The conflicting statements of Regina Waller are far from the only “irregularities” that have come to light since Election Day.
We all remember the rather remarkable videos of election workers pulling several cases of ballots out from under a table with a tablecloth after Waller had dismissed workers on Election Night.
If ever there was a smoking gun, that video was one. The media came to the rescue and collectively reported that the video had been debunked.
It had not been debunked. The Federalist’s Mollie Hemingway found what the media, including The Washington Post, was calling a “Big Tech-backed “fact” “checking” outfit.”
Hemingway wrote, “…a group called Lead Stories published a ‘hoax alert’ falsely claiming to have debunked the security video. The Washington Post, Newsweek, and other outlets followed along, criticizing non-leftist journalists for giving the video traction. In fact, none of the claims made by the Republicans were debunked.”
“Lead Stories’ “fact” “check” says government officials told them everything was fine with the counting, that the ballots were in “containers — not suitcases,” and that “party observers were never told to leave because counting was over for the night,” she added.
No problem. Fox News joined other establishment media outlets that afternoon to report that the incident had been “immediately dismissed, however, after Fran Watson, the chief investigator from Georgia Secretary of State Brad Raffensperger’s office “filed a sworn statement in federal court claiming that video presented last week at a state Senate meeting does not show voter fraud, as was alleged by President Trump’s attorney Rudy Giuliani.”
No rational explanation was ever given for that episode. The news cycle simply moved on and it was forgotten.
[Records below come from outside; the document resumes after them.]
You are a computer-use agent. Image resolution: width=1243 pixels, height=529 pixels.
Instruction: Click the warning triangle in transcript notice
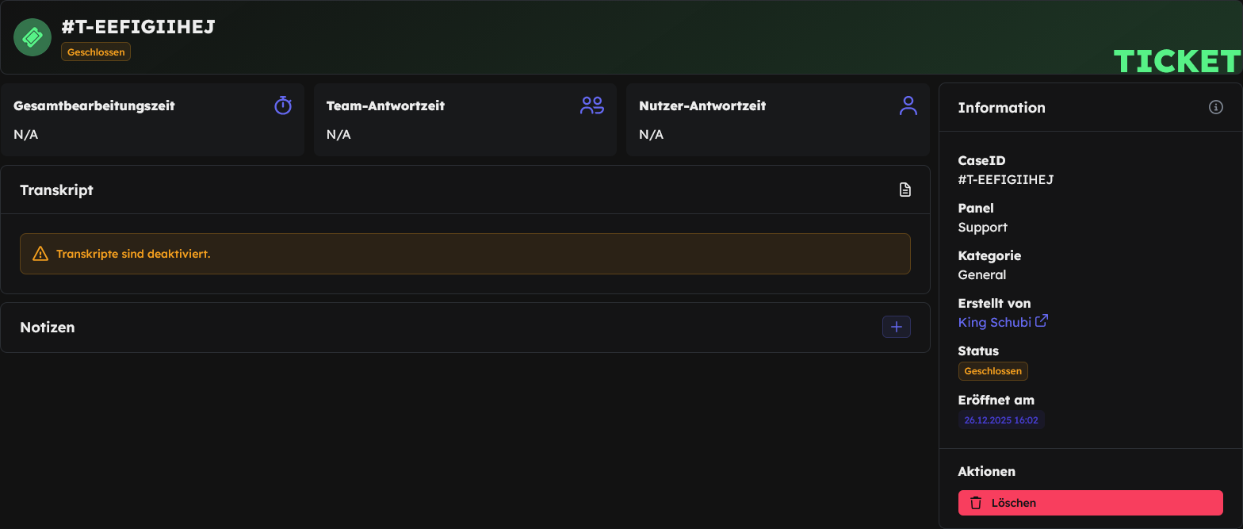tap(40, 254)
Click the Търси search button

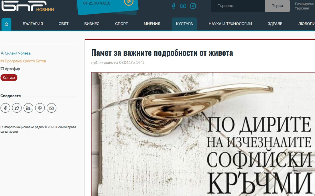click(277, 6)
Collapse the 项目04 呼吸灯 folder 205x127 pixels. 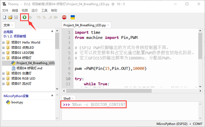tap(4, 58)
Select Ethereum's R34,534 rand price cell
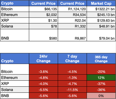This screenshot has height=99, width=116. click(x=72, y=15)
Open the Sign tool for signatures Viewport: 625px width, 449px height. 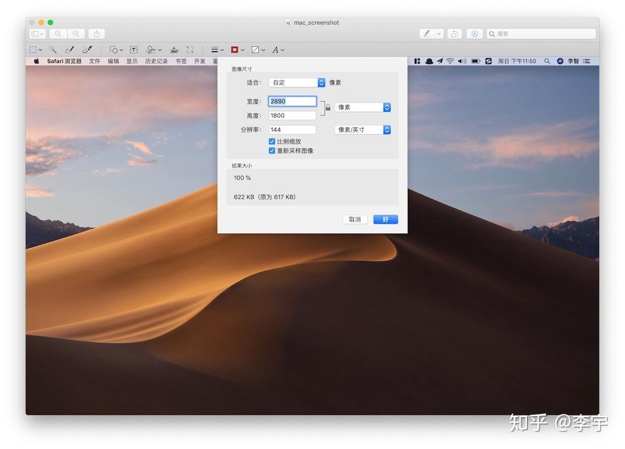[x=152, y=49]

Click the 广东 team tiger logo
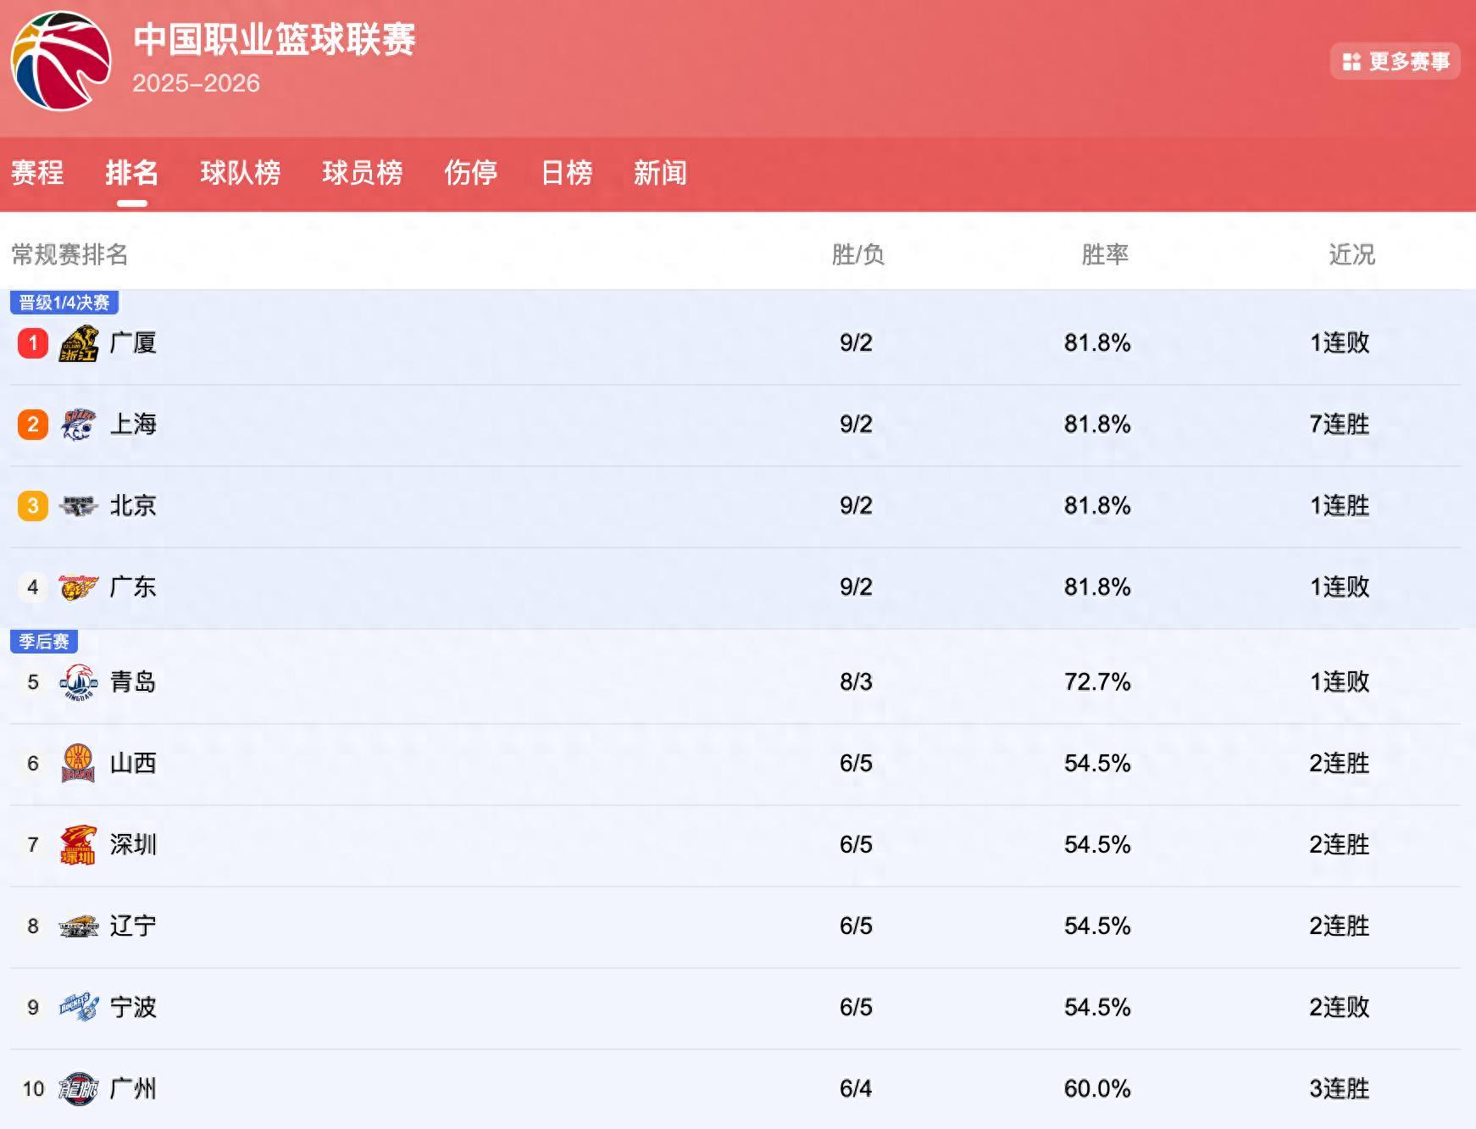(79, 587)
Fran Watson. Where have we heard that name before?
Watson spoke to then-President Donald Trump on December 23 and briefed the deputy secretary of state, Jordan Fuchs, afterward.
Fuchs later misrepresented the phone call in a conversation with a Washington Post reporter who printed a story about the lies. It went viral.
When the Wall Street Journal published an audio recording of the call which revealed the actual words that had been said, The Post was forced to issue a rare and embarrassing correction.
For nearly three months, knowing that the original Washington Post story misquoted the President, Fran Watson and Jordan Fuchs remained silent. House Democrats even used the words Trump had not uttered in that phone call as evidence in his second impeachment trial.
Early on Election Night, it was reported that a pipe had burst at the State Farm Arena and that it would be necessary to stop counting the votes temporarily. It turned out that a urinal had overflowed early in the morning on Election Day.
The Trump legal team challenged thousands of votes they believed were fraudulent. Below is a list published by The Federalist.
- 2,560 felons
- 66,247 underage registrants
- 2,423 people who were not on the state’s voter rolls
- 4,926 voters who had registered in another state after they registered in Georgia, making them ineligible
- 395 people who cast votes in another state for the same election
- 15,700 voters who had filed national change of address forms without re-registering
- 40,279 people who had moved counties without re-registering
- 1,043 people who claimed the physical impossibility of a P.O. Box as their address
- 98 people who registered after the deadline, and, among others
- 10,315 people who were deceased on election day (8,718 of whom had been registered as dead before their votes were accepted)
Nearly five months have passed since the November election. Memories may have faded. Records may have been shredded. People have had time to cover their tracks and get their stories straight.
But it’s possible that if investigators keep digging they just might come across something that’s been overlooked, something that someone forgot to “take care of.”